Comparing GPUs across architectures and tiers

Datacenter GPUs remain relevant for years — there are still K80s running production workloads today — while the terms used to market the cards change over time as NVIDIA highlights the advantages of each new series of GPUs.

So what are reliable metrics for comparing GPUs across architectures and tiers to decide which one is the most cost-effective way to run your workload? We’ll consider core count, FLOPS, VRAM, and TDP.

Core count

The graphics cards you analyze might have several different types of cores:

CUDA cores: the most general-purpose cores for a wide variety of computing tasks.
Tensor cores: optimized for certain machine learning calculations.
Ray-tracing (RT) cores: more important for gaming than most ML, these cores specialize in simulating the behavior of light.

Raw core count is a good signal, but it isn’t the whole story. Different cards have different types of cores — some have more tensor cores, others have more CUDA cores — and cards on newer architectures may also have new generations of some types of core. A proper comparison requires a more standardized metric: FLOPS.

FLOPS

FLOPS stands for Floating Point Operations Per Second and is the critical measure of GPU performance.

There’s a complicating factor, though. GPU performance is measured at various precisions. Precision is the size of each number in a calculation, from 8-bit integers to 64-bit double precision floating point values.
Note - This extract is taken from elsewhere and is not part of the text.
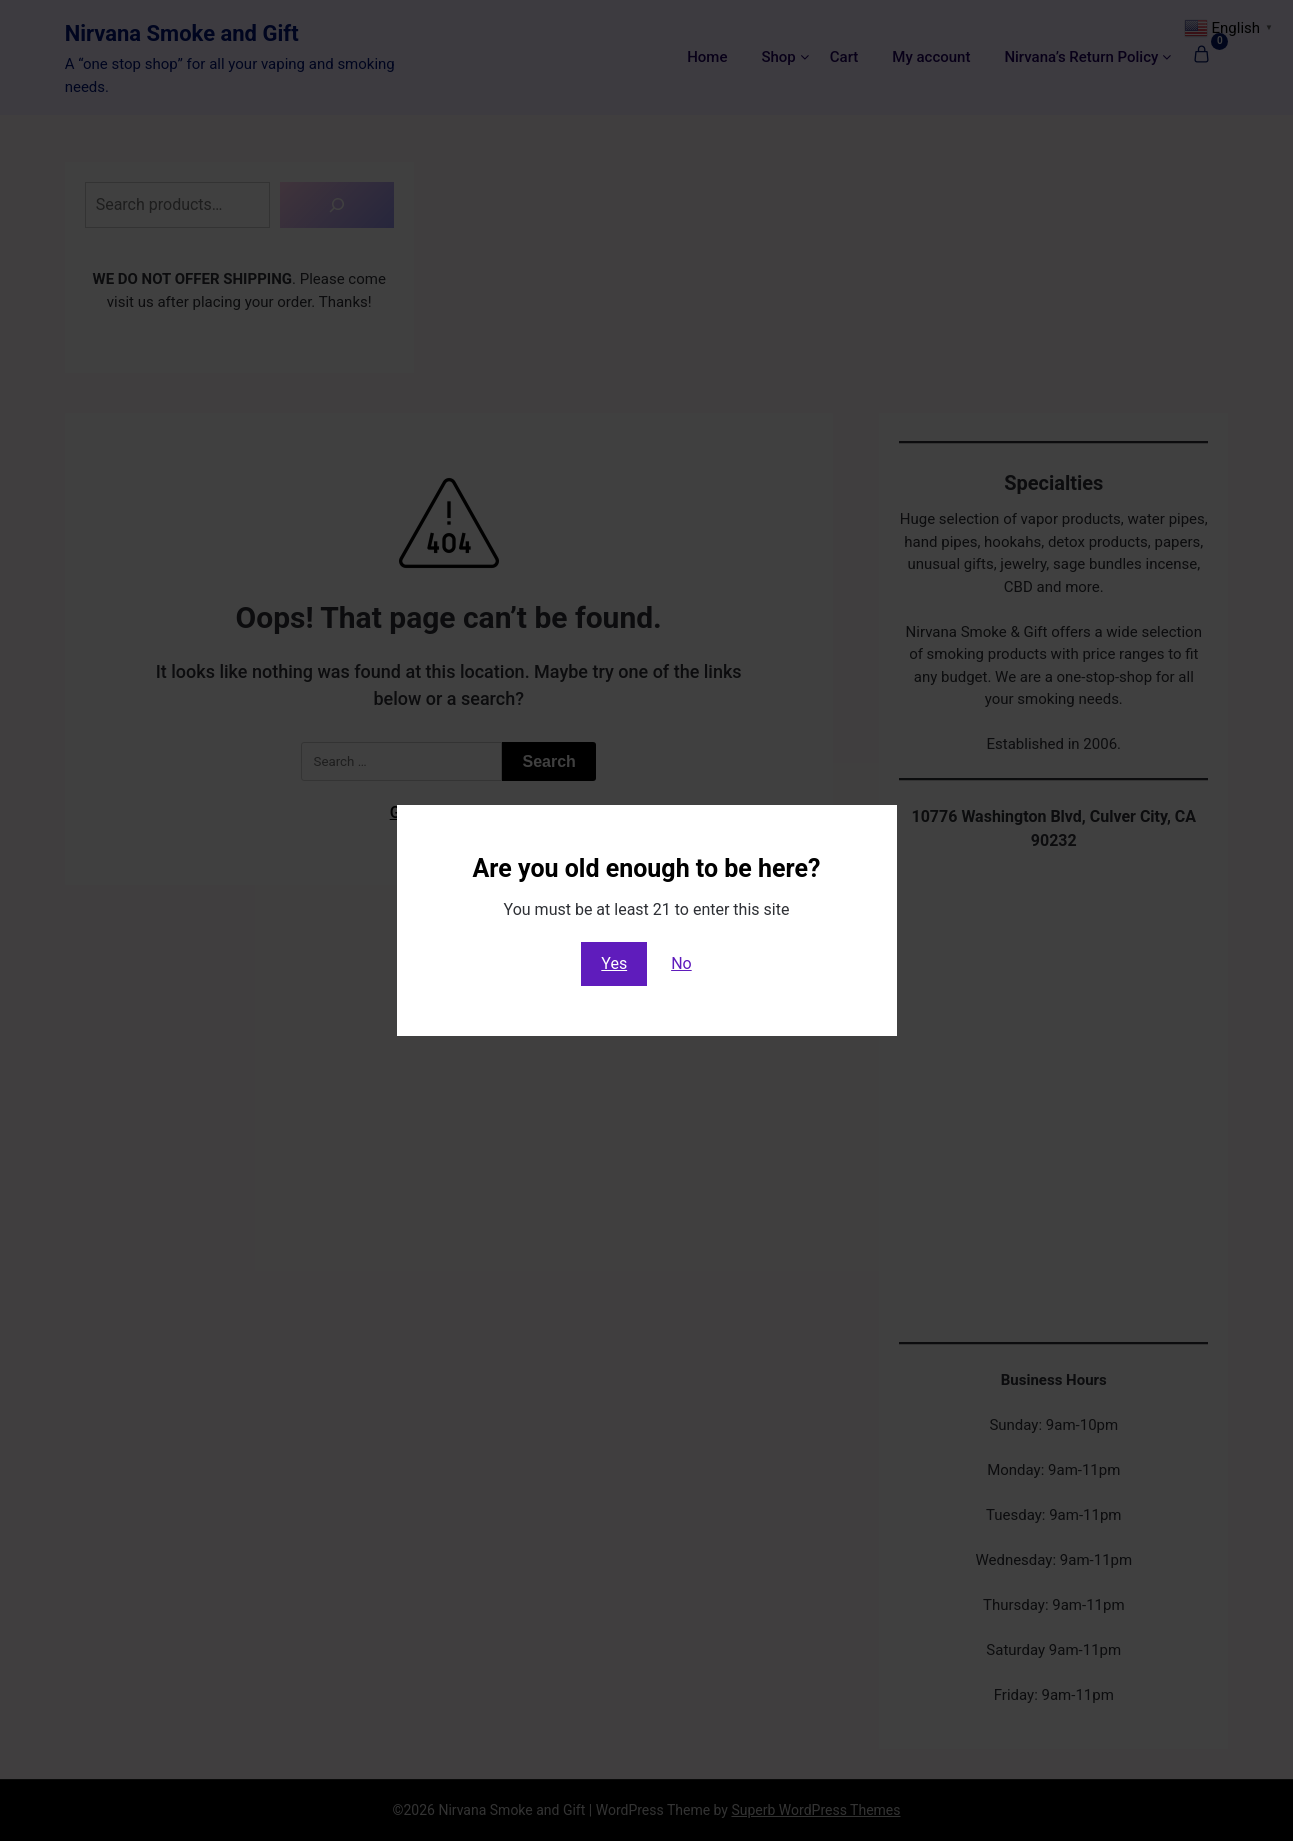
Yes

Number formats and corresponding use of bits

Computations on higher-precision number formats take more processing power. But that’s where Tensor cores come into play. Tensor cores can do mixed-precision computation, where they use a lower precision for most calculations then validate the results at a higher precision. Compare FLOPS at the same precision on the same core type for a proper apples-to-apples comparison between GPUs.

For example, at the highest precision (FP64), NVIDIA’s top-shelf A100 GPU reaches 9.7 teraFLOPS on standard CUDA cores, but its Tensor cores double that performance at the same precision with 19.7 teraFLOPS.
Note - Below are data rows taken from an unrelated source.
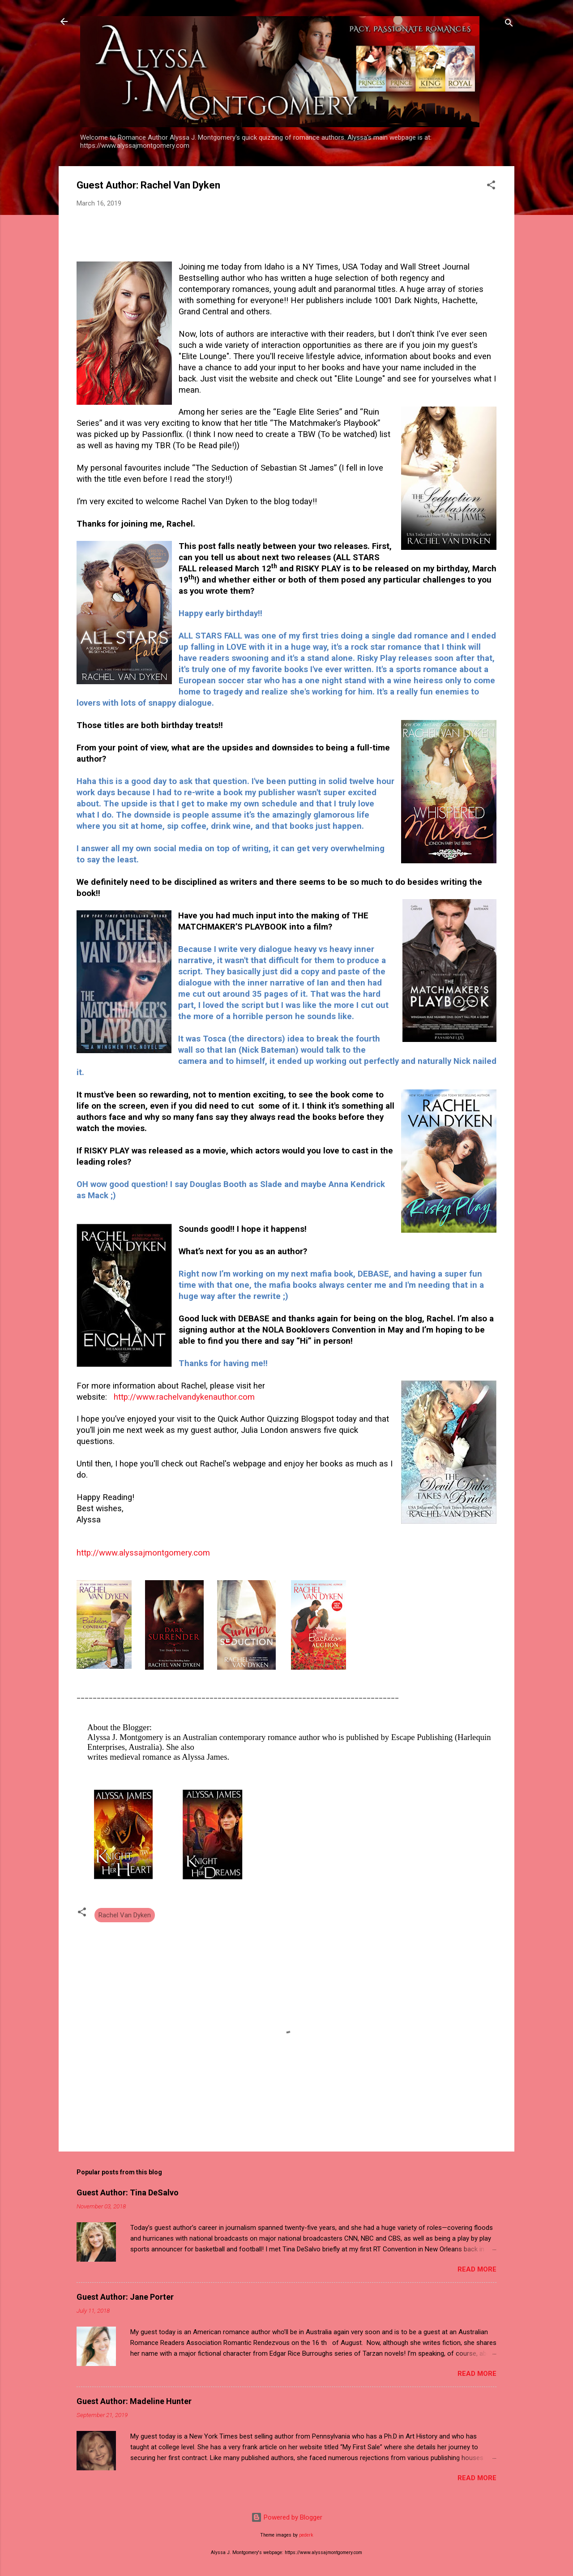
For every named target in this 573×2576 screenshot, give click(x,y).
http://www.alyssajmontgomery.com (143, 1553)
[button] (491, 186)
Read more (477, 2269)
Lower precisions result in higher FLOPS counts. For example, here’s a comparison of compute power for the A10 and A100 GPUs at different precisions.

Comparison of operations per second on A10 and A100 at different precisions

VRAM

VRAM (Video Random Access Memory) is a graphics card’s onboard memory. VRAM is to GPUs as RAM is to CPUs. It stores data like model weights for rapid access during computations like model inference.

The most important factor for model serving is the amount of VRAM that a GPU has. For fast invocation, model weights must be stored in VRAM, so VRAM capacity limits model size.

Not all VRAM is equivalent. There are three other factors to consider:

Bus size measures the amount of data that can be transferred to and from VRAM at once. A larger bus is helpful for loading model weights faster.
Clock speed measures how fast the VRAM can process data, with higher clock speeds resulting in faster memory reads and writes.
GDDR and HBM are two different types of VRAM. HBM (High Bandwidth Memory) generally provides higher bandwidth with less power but costs more to manufacture than GDDR (Graphic Double Data Rate) memory. Recent 100-tier cards like the A100 and H100 use HBM.

To add a wrinkle, not all GPUs of the same tier have the same amount of VRAM. For example, the A100 comes in 40GB and 80GB versions. So before provisioning a GPU, make sure it has the right amount of VRAM to run your model.

TDP

TDP stands for Thermal Design Power, and it refers to the maximum number of Watts of electricity that a GPU is designed to draw while running. Higher-tier cards generally have a larger TDP than lower-tier cards, but it’s not a perfect correlation.

Datacenters price GPU compute time based on a variety of factors, but a card’s TDP is one of them. Electricity costs money, and it also generates heat, which costs even more money to get rid of. So cards with a higher TDP have a higher operating cost, which will affect the price you pay as an end user for compute time.